– Почему?
– Потому что они живые… В смысле, разумные.
– Правда? – наклонив голову, Феликс с интересом посмотрел на цветок сбоку.
– Конечно!.. Они даже разговаривать умеют!
– А этот почему молчит?
– У него плохое настроение. Потом, когда мы вернемся с Денниз…
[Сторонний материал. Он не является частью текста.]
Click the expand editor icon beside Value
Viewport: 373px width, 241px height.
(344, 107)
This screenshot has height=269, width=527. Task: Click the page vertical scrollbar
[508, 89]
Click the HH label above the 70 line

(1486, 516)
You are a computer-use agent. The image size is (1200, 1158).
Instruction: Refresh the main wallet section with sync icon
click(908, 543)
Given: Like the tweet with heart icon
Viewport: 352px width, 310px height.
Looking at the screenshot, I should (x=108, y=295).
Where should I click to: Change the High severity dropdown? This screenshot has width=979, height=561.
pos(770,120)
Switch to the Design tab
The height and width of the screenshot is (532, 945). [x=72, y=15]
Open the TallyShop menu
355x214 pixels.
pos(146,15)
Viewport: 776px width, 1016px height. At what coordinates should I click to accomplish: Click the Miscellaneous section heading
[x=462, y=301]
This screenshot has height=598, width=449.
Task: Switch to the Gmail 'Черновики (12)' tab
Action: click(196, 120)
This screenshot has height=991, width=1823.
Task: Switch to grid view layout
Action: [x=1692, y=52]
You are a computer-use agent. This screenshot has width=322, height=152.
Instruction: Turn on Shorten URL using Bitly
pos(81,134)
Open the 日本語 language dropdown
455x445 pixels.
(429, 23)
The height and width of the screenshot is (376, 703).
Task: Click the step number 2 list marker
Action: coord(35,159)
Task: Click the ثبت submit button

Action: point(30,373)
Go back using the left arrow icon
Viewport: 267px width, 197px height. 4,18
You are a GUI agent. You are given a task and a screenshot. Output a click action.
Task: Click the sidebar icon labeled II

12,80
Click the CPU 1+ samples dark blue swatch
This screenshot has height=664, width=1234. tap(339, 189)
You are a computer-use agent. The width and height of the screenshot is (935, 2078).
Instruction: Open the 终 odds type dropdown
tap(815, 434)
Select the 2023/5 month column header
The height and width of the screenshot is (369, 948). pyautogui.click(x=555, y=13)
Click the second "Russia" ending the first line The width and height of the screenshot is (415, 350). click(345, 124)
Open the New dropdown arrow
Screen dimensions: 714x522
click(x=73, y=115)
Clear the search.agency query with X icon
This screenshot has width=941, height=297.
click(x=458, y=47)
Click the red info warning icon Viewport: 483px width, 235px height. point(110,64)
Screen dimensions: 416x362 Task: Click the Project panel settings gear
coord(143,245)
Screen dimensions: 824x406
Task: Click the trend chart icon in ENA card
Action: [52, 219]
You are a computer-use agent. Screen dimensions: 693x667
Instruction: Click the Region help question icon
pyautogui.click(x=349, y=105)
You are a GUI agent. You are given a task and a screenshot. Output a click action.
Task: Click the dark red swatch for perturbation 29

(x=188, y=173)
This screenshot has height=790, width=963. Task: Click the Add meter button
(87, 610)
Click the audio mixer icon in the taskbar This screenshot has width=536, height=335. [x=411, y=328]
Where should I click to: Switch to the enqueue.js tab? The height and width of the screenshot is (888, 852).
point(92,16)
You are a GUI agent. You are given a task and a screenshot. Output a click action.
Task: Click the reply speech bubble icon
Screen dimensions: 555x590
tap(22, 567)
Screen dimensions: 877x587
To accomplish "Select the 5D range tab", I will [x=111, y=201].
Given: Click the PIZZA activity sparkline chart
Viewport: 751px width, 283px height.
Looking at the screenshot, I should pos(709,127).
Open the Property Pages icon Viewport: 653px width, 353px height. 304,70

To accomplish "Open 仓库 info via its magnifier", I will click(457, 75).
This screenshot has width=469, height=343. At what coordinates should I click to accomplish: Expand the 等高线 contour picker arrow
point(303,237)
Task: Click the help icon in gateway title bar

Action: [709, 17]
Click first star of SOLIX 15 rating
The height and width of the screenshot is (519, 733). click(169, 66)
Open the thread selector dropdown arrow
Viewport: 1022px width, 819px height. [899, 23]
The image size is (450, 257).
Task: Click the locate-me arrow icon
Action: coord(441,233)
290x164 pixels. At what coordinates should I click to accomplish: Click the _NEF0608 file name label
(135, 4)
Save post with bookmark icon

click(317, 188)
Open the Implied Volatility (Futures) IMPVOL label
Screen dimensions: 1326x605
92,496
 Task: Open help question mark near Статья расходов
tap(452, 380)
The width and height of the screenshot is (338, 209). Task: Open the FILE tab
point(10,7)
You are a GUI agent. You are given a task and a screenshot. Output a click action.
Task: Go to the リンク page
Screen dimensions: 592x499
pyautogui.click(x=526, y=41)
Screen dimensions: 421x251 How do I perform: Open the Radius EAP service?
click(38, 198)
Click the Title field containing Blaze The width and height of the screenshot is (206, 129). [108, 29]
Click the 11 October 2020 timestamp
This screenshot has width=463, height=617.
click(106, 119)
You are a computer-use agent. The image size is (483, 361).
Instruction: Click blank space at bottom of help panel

– Здравствуй, цветок. Меня зовут Феликс.
«Ботаник» протянул руку…
– Не трогай, идиот!..
…и кончиком пальца коснулся лепестка.
Будто обжегшись или испугавшись чего-то, он сразу же отдернул руку. Но было поздно. Чаша бутона качнулась в сторону француза, лепестки раскрылись, и в лицо ошалевшему Феликсу выплеснулась добрая порция вязкой, молочно-белой массы. Француз дернулся и попытался закричать, но клейкая масса залепила ему рот. Он попытался содрать ее с лица ногтями, но бутон цветка снова качнулся в его сторону, и лепестки, к которым тянулись клейкие, белесые нити, обхватили голову нечастного безумца.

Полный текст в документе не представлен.